If you’re still confused, let’s take a look at why consuming water might make you feel bad. The first thing to consider is whether you suffer from gastroesophageal reflux disease (GERD). GERD occurs when stomach acid flows upward into the esophagus. This causes heartburn, chest pain and other symptoms similar to indigestion. When patients with GERD consume food and fluids, they often experience burning sensations within their upper abdomen. These symptoms include bloating, burping, belching and flatulence. Since water contains no fat or oils, it won’t affect GERD sufferers in any way. On the contrary, for people who already struggle with GERD, drinking lots of water could potentially worsen their discomfort. Why? Researchers aren’t sure, but suspect that increased salivation caused by drinking large amounts of water could lead to further irritation.

Another possible reason why drinking water makes some people feel poorly relates to the consumption of alcohol. People who binge drink tend to become dehydrated because they fail to replenish lost fluid throughout the day. Alcoholic drinks contain high levels of sugar, which draws water away from the body and leads to dehydration. Dehydration can result in headaches, dizziness, weakness and nausea. Again, water isn’t the culprit; rather, it’s the alcohol itself that has taken hold. One solution would be to switch to nonalcoholic versions of alcoholic beverages, including beer, wine and liquor. Or better yet, choose distilled spirits over hard liquors like rum, vodka and whiskey.

In rare instances, drinking water can irritate the lining of the digestive system. For example, if you frequently use laxatives, enemas or colon cleanses, then drinking water while doing them could trigger diarrhea or constipation.

Similarly, if you have Crohn’s disease, ulcerative colitis or diverticulosis, and you regularly ingest fiber supplements, then drinking water could upset your digestion. Lastly, if you have diabetes and you’re diabetic ketoacidosus, then drinking water can raise blood glucose levels. To avoid this potential problem, wait until your bowel movements return to normal before you drink anything else, especially liquids.
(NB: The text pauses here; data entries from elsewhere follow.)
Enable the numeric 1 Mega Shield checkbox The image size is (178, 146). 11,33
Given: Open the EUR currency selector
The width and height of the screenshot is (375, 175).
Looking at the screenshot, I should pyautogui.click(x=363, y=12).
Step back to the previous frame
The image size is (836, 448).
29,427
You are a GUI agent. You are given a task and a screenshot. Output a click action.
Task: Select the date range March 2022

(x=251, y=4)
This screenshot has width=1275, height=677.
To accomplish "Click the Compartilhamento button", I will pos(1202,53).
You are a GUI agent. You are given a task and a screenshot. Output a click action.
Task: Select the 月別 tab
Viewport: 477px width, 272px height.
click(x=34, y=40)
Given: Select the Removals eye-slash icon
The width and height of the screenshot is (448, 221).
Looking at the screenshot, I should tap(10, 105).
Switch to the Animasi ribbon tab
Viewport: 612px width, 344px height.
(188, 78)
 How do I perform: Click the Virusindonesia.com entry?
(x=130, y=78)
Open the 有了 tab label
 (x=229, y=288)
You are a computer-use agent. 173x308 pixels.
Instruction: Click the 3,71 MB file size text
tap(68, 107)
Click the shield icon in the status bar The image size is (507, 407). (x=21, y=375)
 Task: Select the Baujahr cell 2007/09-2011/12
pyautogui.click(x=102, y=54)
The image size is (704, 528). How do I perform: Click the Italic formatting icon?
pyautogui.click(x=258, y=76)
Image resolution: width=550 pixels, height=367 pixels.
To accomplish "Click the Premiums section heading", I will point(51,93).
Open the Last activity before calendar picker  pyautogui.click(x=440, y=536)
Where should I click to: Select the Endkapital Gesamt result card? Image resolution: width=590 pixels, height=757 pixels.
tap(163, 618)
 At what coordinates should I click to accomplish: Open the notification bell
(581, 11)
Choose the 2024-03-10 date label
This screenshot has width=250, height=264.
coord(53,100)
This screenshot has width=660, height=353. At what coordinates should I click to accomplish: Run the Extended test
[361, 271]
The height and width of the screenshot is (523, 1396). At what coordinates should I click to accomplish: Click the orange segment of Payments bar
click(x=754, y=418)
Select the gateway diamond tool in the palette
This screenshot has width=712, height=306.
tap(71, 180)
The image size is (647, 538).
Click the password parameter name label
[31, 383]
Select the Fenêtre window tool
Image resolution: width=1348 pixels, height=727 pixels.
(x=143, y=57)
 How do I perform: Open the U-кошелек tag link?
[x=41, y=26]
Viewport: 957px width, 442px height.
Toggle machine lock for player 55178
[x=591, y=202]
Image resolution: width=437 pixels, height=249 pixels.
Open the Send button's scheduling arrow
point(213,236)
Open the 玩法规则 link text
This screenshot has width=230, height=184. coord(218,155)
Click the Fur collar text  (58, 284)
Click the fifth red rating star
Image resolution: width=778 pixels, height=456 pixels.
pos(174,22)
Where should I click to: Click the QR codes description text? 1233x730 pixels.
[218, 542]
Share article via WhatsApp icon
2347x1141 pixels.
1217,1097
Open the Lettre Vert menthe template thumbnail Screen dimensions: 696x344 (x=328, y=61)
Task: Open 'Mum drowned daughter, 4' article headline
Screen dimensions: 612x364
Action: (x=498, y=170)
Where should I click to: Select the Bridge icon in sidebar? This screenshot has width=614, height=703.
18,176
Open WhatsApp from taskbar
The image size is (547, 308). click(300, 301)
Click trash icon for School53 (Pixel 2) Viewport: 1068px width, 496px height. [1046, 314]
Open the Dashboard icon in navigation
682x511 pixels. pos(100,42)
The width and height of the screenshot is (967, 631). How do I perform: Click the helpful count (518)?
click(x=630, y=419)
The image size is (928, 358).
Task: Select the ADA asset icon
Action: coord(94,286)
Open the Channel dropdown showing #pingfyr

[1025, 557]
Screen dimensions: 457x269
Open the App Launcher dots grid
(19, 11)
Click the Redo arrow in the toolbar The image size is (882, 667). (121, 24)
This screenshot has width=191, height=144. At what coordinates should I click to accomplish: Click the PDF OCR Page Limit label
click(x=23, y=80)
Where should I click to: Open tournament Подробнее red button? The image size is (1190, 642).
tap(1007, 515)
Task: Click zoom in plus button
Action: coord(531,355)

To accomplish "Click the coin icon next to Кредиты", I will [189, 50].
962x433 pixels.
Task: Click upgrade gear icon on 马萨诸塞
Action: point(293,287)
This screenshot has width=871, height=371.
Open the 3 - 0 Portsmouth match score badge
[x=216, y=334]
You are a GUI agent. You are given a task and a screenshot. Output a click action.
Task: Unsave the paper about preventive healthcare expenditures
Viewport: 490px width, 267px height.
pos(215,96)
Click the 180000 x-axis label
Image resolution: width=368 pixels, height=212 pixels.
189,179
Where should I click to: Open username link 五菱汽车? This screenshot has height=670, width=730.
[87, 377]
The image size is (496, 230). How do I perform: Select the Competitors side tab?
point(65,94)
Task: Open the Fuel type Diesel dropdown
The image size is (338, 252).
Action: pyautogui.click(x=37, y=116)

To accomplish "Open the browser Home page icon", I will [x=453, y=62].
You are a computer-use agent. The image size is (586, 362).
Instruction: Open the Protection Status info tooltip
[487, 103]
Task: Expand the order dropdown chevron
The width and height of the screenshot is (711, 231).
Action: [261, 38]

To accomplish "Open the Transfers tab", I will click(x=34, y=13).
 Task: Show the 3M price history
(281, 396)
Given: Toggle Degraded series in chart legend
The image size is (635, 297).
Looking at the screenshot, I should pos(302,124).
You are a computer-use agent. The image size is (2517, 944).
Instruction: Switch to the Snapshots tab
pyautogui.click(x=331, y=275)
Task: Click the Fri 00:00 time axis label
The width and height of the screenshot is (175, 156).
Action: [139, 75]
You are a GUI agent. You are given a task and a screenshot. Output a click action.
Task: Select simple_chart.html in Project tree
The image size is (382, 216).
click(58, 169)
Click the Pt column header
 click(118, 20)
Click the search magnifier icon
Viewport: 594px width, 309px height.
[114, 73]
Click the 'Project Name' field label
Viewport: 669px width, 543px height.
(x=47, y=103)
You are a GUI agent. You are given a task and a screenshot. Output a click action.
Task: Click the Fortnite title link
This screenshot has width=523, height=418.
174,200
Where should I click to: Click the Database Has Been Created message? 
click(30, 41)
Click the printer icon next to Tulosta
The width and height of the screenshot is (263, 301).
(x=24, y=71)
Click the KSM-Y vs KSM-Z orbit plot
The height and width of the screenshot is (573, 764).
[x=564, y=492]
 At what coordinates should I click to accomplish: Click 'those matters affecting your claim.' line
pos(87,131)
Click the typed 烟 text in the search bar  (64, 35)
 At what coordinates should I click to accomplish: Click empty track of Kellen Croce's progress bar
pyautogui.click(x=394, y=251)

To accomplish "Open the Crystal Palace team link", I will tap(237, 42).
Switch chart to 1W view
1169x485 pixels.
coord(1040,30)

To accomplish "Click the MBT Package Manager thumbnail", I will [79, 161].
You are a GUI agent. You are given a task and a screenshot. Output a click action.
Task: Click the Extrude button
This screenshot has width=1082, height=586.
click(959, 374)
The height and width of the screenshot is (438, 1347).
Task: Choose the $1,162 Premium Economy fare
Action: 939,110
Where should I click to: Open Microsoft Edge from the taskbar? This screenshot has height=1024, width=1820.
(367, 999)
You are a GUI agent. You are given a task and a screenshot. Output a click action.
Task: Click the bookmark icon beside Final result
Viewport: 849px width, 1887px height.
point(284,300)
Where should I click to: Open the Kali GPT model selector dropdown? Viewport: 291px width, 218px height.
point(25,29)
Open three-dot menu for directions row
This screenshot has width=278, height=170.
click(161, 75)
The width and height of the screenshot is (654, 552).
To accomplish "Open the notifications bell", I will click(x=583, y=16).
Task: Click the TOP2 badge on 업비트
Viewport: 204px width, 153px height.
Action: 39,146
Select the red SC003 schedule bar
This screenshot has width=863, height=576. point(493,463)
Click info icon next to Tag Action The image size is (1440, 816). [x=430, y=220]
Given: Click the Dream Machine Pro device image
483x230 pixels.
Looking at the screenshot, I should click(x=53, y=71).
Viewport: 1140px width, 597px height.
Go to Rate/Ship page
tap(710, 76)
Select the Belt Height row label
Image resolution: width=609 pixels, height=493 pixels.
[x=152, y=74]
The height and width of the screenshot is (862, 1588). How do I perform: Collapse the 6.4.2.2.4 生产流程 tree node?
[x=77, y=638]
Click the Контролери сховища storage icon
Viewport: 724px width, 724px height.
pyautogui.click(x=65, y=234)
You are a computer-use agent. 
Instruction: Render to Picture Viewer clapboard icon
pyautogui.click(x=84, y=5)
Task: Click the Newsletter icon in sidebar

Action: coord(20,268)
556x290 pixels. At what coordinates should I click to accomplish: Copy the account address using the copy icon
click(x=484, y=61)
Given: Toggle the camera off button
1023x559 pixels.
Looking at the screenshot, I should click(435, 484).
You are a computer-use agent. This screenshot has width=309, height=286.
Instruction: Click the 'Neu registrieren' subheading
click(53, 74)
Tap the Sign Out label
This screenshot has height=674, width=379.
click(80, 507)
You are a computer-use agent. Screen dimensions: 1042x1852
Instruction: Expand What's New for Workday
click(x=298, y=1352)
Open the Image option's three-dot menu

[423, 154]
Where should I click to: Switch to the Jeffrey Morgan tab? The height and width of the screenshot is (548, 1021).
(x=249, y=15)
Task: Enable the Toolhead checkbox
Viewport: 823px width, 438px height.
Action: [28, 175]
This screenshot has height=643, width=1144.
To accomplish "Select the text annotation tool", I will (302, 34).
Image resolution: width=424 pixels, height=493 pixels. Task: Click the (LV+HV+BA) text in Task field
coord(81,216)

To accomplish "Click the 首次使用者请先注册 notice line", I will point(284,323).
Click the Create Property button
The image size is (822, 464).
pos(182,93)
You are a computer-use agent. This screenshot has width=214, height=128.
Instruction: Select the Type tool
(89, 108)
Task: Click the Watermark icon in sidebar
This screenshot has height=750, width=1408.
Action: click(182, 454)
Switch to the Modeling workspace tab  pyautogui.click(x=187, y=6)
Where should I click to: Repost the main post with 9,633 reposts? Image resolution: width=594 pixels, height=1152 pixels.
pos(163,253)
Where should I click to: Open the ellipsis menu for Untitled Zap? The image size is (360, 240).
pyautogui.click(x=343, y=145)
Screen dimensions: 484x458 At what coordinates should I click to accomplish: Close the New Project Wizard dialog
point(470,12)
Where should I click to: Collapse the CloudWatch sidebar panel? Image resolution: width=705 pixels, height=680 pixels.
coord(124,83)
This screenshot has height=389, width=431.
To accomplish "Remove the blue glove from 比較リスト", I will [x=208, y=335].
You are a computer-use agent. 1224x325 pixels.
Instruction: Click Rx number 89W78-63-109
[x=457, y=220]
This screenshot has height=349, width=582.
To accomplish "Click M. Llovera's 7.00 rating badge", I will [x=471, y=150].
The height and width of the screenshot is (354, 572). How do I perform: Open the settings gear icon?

Despite the above examples, drinking water will likely never cause anyone to vomit uncontrollably. Vomiting is usually a sign something is wrong, and thus requires medical attention. In short, if you’re experiencing chronic bouts of nausea and vomiting, consult your physician immediately.

The next time you feel queasy after drinking water, consider cutting down on sugary drinks. While sweetened carbonated sodas and juices are tasty, they can also wreak havoc on your digestive system. Artificial sugars can trigger insulin spikes that drive up blood sugar levels. When blood sugar gets too high, the pancreas releases the hormone glucagon, which forces cells to convert stored glycogen into plasma glucose.

High levels of glucose can damage intestinal walls and aggravate existing conditions such as celiac disease, inflammatory bowel syndrome and irritable bowel syndrome (IBS). Plus, excess carbohydrates contribute to weight gain, obesity and Type 2 diabetes. Therefore, if your goal is to improve overall health, keep sugary drinks off your menu entirely. Instead, opt for healthier alternatives like sparkling water, unsweetened teas and fruit juice.

To prevent dehydration, experts recommend drinking eight glasses of fluid each day. Of course, everyone’s tolerance level varies, so monitor your own thirst cues and hydrate accordingly.